[Texto para leer]
■ ■ ■ ■ ■ ■ ■

Hoy, la democracia no se juega solo en las urnas ni en los debates públicos, sino en los algoritmos que deciden qué vemos, qué sentimos y qué creemos verdadero.
Cómo las fake news capturan nuestra mente
Las noticias falsas no prosperan porque la gente sea ingenua, sino porque explotan la psicología humana.
La ciencia ha demostrado que los recuerdos cargados de emoción intensa —miedo, rabia, euforia— se consolidan más rápido en el cerebro. Una fake news diseñada para provocar alarma se fija con más fuerza que una corrección posterior.
A esto se suma el efecto de verdad ilusoria: aquello que escuchamos repetidamente, aunque sepamos que puede ser falso, termina pareciéndonos familiar y por tanto creíble. Los ejércitos de bots se aprovechan de este sesgo repitiendo un mismo mensaje miles de veces hasta instalarlo como parte del sentido común.

■ ■ ■ ■ ■ ■ ■

[Extracto de datos]
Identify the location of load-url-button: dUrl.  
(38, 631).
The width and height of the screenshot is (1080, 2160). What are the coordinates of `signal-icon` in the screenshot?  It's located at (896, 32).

■ ■ ■ ■ ■ ■ ■

[Tarea práctica]
¿Podrías continuar el texto sobre cómo las noticias falsas explotan la psicología humana a partir de su última oración?

[Respuesta al ejercicio]
Finalmente, la psicología social nos recuerda que somos seres profundamente influenciados por la percepción de consenso. Cuando vemos miles de cuentas difundiendo la misma idea, sentimos que “todos piensan así”. Esa ilusión de mayoría es quizás el arma más poderosa de los trolls: fabricar apoyo masivo para convertir la excepción en norma.
Del aparato ideológico al algoritmo
En los años setenta, Louis Althusser habló de los “aparatos ideológicos” —escuela, familia, medios— que producían sujetos funcionales al orden social. Medio siglo después, esos aparatos se han transformado en plataformas digitales gobernadas por algoritmos.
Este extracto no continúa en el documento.